A retrospective review by Al-Barrak J et al. based on the data collected from 16,732 CRC patients diagnosed between 1985 and 2005 found only 0.47% of cases (78 patients) to be diagnosed at a young age (considered by the author to be younger than or equal to 30 years old, but data was available for only 62 patients) [20]. Most of the cases diagnosed at a younger age had stage III cancer (49%), followed by stage II (42%) and stage I (9%). A larger number of patients had primary colon cancer (55% versus 36% in the rectum; 9% of the cases - 4 patients presented synchronous cancer). Most young patients had a well/moderately differentiated adenocarcinoma (76% - 34 cases), in opposition to poorly differentiated or anaplastic carcinoma (24% - 11 cases) [21]. Perineural and lymphovascular invasion was observed in 24% of the cases (11 patients). As a risk factor, a family history of CRC was observed in 38% of the cases. A total of 27% of the cases (17 patients) presented with metastatic disease, none of which reported positive family history of colorectal adenocarcinoma, but 29% (5 cases) presented inflammatory bowel disease. Most of the cases diagnosed with stage IV disease had a primary rectal tumor (7 patients - 41%). In comparison to patients diagnosed at stages I-III, a larger proportion of metastatic patients presented a poorly differentiated/anaplastic adenocarcinoma (47% - 8 patients versus 24% - 4 patients). From a statistical point of view, five-year overall survival was 44% in the entire cohort (54% in stage I-III and 12% in stage IV disease) [17].During the COVID-19 pandemic, early access to screening procedures and surgical interventions has been restricted due to the quarantine implemented globally as a measure of limiting the transmission of the virus. Also, the human and material resources of the healthcare system were redirected towards treating severe cases of COVID-19 [22]. Elective surgeries being postponed as temporary shutdowns were associated with a decrease in the number of patients that addressed their primary healthcare physicians for other pathologies than the infection with the SARS-COV2 virus. For the years to follow, this could translate into a higher incidence of locally advanced or metastatic cancers in patients who were not appropriately monitored since 2020 or whose surgeries were not performed in time, putting a strain on oncologists worldwide [23].

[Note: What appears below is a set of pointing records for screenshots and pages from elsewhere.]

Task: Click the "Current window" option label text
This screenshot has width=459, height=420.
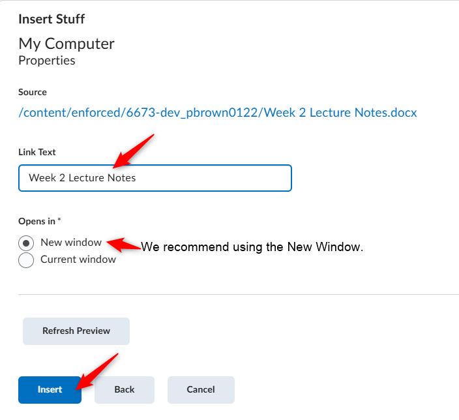Action: coord(78,260)
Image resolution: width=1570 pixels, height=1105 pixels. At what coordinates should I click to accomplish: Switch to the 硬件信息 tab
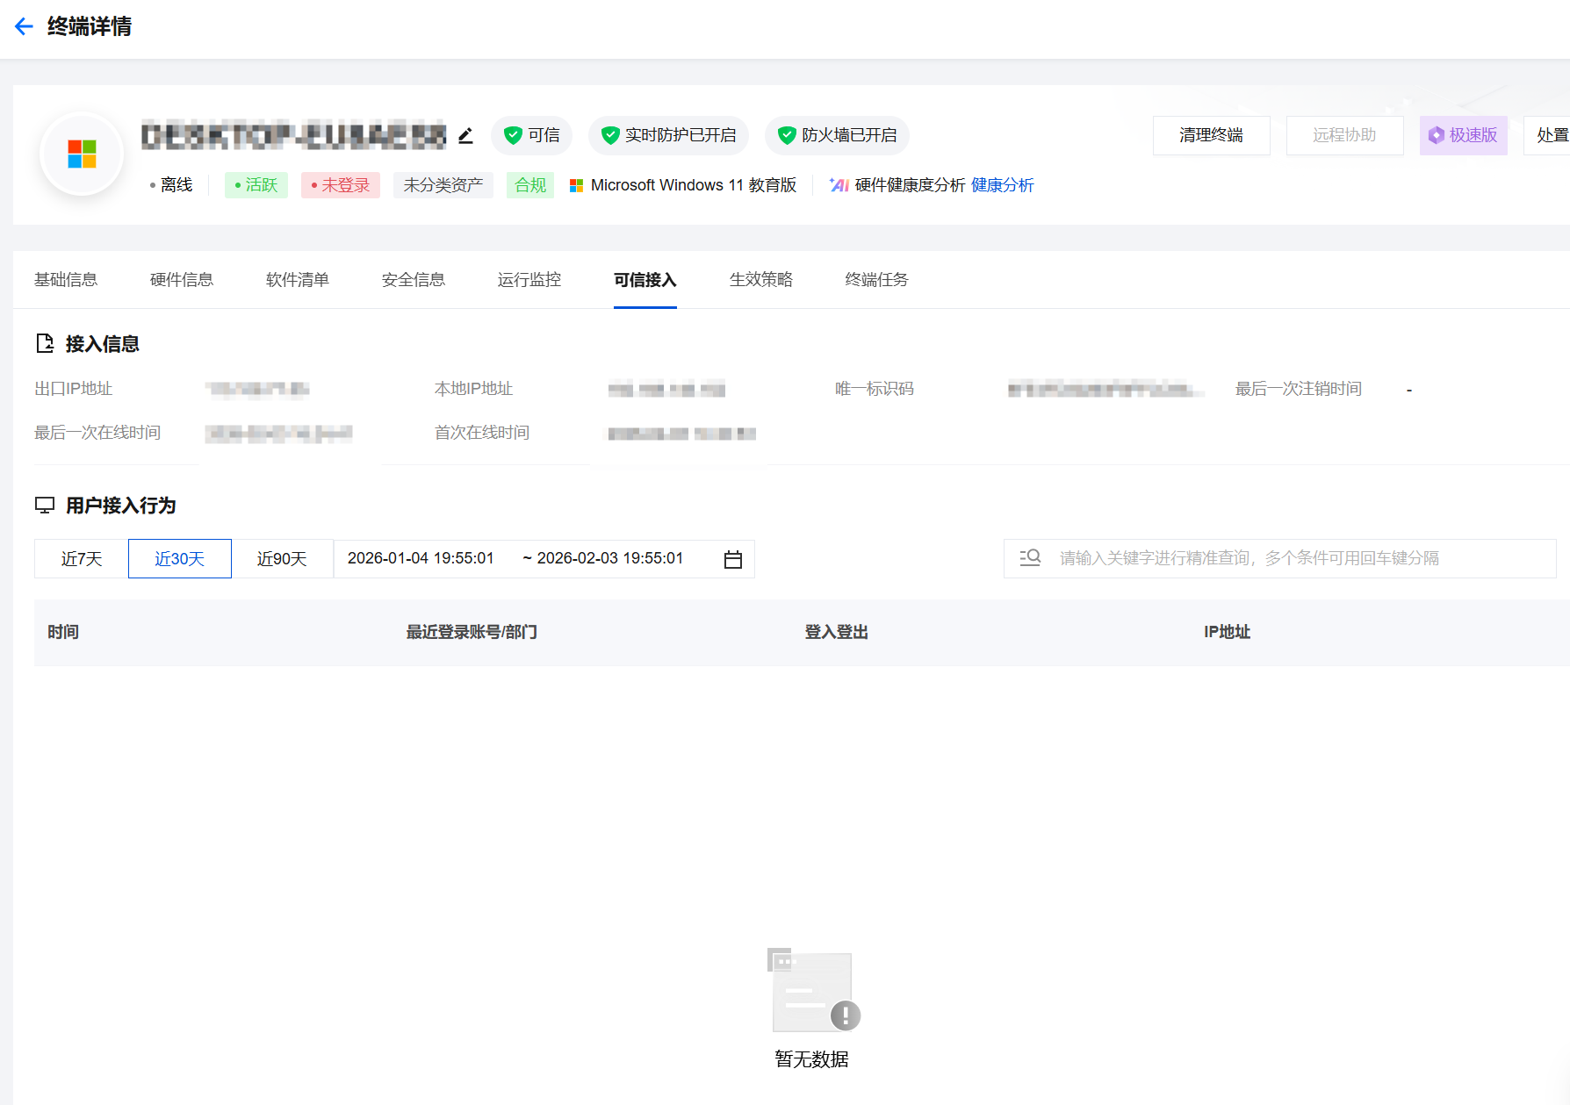[182, 280]
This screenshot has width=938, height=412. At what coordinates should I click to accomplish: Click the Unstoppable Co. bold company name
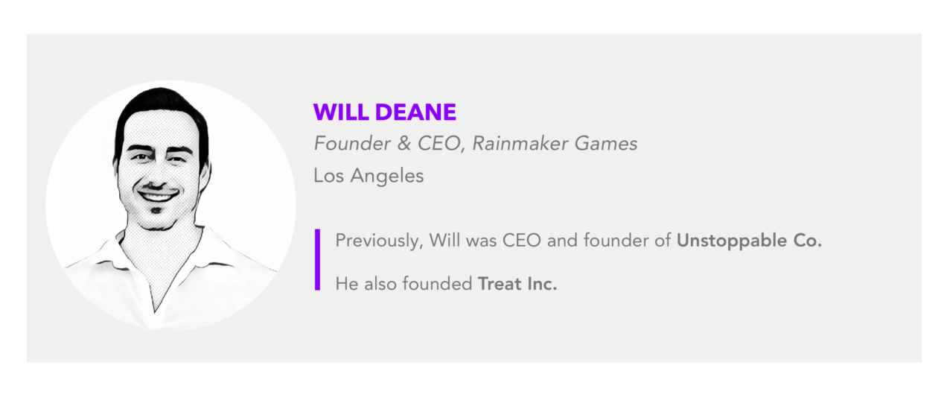point(749,241)
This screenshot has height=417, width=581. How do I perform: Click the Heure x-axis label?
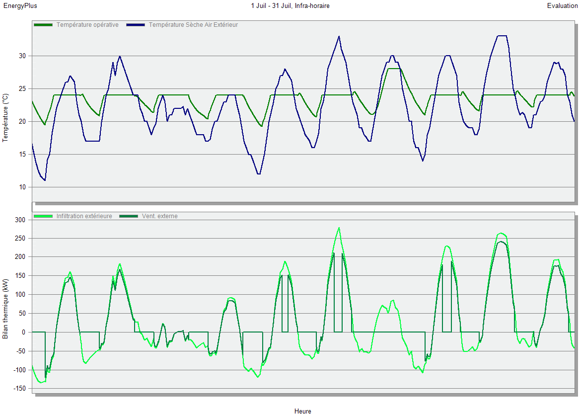pyautogui.click(x=302, y=411)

Our study has several limitations. First of all, this is a single-center retrospective study; therefore, we cannot extend our conclusions on a larger scale, taking into account the small number of patients analyzed. Second, a complete analysis of mutations was not available in all patients, which may have biased the statistical analysis. Also, due to the low number of patients, we could not divide young patients according to their respective age groups to perform pertinent comparisons to larger clinical trials.

Conclusions

Early screening will bring benefits for adults beyond 40-55 years of age. Lowering the starting age of screening will have a favorable impact on the incidence and incidence-based mortality of the 40-55 age group. Therefore, monitoring CRC incidence in younger adults is essential to evaluate whether screening practices are effective. This real-world study from a single center in Romania highlights that CRC may present later in younger patients and supports the role of earlier national screening for CRC.